TABLE 6 Adverse Prognostic Factors in Gastrointestinal and Extragastrointestinal Stromal Tumors

Finally, our study validates the existence of stromal tumors that arise exclusively outside the gastrointestinal tract. They display a similar range in histologic appearance and immunophenotypic profile as GIST (24, 25, 26, 27, 28). As a group, they seem to resemble small intestinal stromal tumors more so than gastric ones. However, skeinoid fibers, a common marker of many small intestinal stromal tumors, was not encountered in any tumor in our group, although they were rarely noted in a previous study (13). Because precise localization of abdominal tumors (i.e., origin in omentum versus mesentery) was not possible in most cases, we cannot comment on site-specific histologic differences in EGIST as has been done with GIST. It is tempting to speculate, however, that omental EGIST may more closely resemble gastric stromal tumors whereas mesenteric tumors may mirror small bowel stromal tumors. In all cases examined, c-kit receptor was strongly expressed in most cells, whereas only a minority expressed muscle antigens. On the basis of c-kit receptor expression in GIST, it has been suggested that these tumors recapitulate the phenotype of the gastrointestinal pacemaker cell (interstitial cell of Cajal) (29). The recent observation that interstitial cells of Cajal do not express CD34, whereas the fibroblasts of Auerbach's plexus do (30), complicates the issue of differentiation in stromal tumors or at least suggests that stromal tumors may display hybrid features. Whether the expression of c-kit receptor in EGIST implies the presence of pacemaker cells outside the gastrointestinal tract or the ability of mesenchymal elements to recapitulate this phenotype aberrantly is uncertain. Nonetheless, it is clear this tyrosine kinase receptor represents a sensitive and reliable means of identifying both gastrointestinal and extragastrointestinal forms of the disease.
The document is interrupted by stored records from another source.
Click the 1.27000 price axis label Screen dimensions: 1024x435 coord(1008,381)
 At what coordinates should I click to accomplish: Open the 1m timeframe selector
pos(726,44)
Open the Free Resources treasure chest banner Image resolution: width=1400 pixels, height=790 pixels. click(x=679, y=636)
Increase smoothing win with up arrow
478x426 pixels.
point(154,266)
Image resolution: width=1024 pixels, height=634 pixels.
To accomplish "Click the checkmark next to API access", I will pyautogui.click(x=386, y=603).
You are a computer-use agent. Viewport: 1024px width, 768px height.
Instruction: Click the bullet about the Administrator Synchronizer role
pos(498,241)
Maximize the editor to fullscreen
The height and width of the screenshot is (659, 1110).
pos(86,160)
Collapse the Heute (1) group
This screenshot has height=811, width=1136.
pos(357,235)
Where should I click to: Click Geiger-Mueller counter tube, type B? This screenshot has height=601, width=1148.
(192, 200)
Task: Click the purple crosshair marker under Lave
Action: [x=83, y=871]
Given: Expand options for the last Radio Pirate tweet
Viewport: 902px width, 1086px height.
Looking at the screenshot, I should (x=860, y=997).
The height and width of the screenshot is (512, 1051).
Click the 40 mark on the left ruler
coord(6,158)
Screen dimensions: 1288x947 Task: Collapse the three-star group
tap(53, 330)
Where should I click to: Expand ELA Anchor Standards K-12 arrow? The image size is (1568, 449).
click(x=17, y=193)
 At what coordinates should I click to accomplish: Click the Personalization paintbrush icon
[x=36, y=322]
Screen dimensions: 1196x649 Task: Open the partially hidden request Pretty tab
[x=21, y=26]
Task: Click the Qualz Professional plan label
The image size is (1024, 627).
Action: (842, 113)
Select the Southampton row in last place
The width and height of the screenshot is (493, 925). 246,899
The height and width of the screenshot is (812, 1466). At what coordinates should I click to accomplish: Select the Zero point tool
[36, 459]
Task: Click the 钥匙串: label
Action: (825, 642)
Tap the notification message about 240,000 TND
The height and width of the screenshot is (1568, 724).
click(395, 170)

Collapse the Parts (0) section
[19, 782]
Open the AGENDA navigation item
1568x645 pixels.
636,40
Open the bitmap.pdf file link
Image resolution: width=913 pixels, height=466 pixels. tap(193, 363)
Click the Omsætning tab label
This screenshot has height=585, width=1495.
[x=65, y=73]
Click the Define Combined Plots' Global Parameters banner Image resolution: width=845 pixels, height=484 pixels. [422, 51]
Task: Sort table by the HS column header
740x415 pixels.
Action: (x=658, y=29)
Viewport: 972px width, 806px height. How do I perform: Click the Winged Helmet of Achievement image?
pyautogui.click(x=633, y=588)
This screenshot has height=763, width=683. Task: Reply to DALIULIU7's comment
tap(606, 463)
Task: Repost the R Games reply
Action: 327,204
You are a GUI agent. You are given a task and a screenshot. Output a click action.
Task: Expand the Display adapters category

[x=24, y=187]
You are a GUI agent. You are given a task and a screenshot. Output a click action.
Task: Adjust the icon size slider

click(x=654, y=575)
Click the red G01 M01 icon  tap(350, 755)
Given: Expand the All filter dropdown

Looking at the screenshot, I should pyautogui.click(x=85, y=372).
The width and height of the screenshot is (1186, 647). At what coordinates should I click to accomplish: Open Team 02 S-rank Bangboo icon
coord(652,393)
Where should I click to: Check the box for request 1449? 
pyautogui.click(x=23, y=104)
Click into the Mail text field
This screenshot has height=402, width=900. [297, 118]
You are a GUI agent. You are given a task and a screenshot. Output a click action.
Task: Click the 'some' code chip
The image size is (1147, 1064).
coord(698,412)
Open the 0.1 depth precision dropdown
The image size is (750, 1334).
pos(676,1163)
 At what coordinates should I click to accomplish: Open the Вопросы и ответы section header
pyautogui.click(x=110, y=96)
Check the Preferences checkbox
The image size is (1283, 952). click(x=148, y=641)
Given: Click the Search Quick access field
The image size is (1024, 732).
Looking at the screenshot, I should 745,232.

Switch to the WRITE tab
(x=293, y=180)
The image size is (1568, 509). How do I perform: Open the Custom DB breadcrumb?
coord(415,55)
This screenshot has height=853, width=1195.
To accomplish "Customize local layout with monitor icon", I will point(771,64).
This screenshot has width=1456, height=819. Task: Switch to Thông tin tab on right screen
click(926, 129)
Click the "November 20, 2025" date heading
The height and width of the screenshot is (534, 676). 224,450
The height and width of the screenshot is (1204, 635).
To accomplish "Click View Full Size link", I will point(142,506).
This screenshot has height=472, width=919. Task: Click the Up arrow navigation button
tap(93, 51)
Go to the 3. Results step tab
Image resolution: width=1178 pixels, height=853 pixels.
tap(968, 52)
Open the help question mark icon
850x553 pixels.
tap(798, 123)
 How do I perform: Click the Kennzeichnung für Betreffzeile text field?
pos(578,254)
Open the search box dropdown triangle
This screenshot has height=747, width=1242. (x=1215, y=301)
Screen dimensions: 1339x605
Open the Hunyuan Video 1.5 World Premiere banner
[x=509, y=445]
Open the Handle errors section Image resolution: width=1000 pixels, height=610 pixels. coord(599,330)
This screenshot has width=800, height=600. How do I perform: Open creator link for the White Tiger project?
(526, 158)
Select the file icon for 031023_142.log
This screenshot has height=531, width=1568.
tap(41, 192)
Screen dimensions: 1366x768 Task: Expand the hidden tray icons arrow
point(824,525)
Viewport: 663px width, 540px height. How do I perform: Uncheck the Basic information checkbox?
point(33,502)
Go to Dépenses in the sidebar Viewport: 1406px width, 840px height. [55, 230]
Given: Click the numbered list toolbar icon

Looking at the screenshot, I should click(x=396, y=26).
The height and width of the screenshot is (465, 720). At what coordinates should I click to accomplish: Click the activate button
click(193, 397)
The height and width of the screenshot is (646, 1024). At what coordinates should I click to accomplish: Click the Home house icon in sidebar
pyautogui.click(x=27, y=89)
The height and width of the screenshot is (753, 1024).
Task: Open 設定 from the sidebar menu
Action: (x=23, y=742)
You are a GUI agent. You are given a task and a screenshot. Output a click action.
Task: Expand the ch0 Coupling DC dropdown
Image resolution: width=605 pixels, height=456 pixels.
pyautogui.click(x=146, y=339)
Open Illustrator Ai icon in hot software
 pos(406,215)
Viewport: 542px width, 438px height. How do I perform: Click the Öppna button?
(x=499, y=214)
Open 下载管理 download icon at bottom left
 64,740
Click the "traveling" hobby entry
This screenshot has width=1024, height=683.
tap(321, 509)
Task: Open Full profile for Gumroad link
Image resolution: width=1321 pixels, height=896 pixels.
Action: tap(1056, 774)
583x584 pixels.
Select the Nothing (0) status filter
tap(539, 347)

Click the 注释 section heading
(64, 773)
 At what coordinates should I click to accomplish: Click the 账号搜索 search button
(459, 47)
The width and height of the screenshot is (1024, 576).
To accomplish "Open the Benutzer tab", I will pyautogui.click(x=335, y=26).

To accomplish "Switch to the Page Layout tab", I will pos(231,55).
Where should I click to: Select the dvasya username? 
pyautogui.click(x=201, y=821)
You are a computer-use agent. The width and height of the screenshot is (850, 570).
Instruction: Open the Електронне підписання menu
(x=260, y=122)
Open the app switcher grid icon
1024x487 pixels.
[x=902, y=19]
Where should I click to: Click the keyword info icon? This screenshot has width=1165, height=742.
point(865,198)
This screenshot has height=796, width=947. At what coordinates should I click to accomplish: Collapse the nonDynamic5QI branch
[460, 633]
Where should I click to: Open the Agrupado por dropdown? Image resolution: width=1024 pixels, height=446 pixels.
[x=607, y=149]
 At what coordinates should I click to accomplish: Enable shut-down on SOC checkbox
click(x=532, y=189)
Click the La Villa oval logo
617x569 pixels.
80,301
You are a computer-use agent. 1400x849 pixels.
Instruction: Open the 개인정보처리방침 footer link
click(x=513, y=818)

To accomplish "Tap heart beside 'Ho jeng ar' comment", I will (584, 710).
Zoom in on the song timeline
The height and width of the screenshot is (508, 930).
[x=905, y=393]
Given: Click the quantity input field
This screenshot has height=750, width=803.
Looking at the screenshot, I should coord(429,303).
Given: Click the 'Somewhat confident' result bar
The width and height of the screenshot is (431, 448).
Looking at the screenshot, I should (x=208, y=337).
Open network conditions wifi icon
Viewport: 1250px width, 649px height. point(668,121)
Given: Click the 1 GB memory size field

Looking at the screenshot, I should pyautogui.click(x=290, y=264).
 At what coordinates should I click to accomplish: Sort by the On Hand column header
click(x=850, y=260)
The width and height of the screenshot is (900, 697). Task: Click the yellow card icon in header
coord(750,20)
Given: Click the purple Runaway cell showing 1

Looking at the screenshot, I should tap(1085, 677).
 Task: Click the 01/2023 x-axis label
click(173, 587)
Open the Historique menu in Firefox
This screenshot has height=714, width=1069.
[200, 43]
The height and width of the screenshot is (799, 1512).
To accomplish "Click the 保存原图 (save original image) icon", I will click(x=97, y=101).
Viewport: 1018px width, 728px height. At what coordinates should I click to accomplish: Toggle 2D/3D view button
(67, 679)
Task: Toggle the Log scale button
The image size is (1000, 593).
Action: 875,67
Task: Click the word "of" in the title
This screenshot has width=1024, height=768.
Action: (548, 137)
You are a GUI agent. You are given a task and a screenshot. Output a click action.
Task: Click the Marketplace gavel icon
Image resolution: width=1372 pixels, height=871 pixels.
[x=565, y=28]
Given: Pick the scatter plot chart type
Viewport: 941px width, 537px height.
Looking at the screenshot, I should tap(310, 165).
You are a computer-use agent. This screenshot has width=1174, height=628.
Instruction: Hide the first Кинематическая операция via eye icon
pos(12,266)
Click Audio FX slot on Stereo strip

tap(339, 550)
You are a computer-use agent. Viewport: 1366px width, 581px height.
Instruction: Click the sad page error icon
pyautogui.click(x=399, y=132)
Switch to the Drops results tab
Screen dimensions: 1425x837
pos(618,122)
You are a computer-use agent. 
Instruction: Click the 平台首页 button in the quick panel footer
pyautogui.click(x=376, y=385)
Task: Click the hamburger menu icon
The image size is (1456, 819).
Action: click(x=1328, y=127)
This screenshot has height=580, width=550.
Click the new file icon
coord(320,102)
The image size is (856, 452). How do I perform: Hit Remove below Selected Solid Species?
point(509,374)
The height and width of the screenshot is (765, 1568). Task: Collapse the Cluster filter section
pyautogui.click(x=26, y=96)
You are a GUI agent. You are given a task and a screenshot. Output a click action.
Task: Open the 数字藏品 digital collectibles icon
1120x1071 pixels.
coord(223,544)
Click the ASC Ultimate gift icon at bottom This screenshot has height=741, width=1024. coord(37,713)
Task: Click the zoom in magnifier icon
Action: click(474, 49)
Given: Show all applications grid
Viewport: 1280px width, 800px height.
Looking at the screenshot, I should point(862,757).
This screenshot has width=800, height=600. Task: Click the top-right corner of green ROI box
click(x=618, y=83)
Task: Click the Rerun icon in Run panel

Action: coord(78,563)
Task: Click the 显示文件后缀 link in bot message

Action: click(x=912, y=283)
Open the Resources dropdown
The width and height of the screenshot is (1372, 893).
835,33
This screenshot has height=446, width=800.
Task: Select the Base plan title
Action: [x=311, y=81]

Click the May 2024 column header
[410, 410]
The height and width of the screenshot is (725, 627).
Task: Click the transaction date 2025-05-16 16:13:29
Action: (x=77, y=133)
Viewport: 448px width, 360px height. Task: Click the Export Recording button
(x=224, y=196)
In summary, EGISTs are an aggressive group of stromal tumors. In this respect, they share more in common with GIST located in the distal gastrointestinal tract. Although mitotic activity (>2/50 HPF), cellularity, and necrosis all are important parameters for adverse outcome in a univariate analysis, further study is needed to elucidate their potential as independent risk factors. We had postulated that extremely small lesions (<5 cm) would also have an excellent prognosis as is seen in GIST. Such lesions are rare and are often detected incidentally. The small number of cases (4) that fell into that category in our study did not allow adequate evaluation of that point. Possibly a larger number of such cases with follow-up might allow for statistical validation. Finally, we have shown that with an increasing number of adverse histologic parameters, the risk for adverse outcome increases. If one stratifies our patient group into those whose tumors have no or one adverse histologic feature versus those who have two to three, the differences are striking. Only 5% of patients who had no or one feature experienced an adverse outcome compared with 92% of patients who had two to three features, with similarly convincing differences in incidence rates. We emphasize that these figures reflect a conservative estimate of risk assessment because the average follow-up period in our study was only 24 months.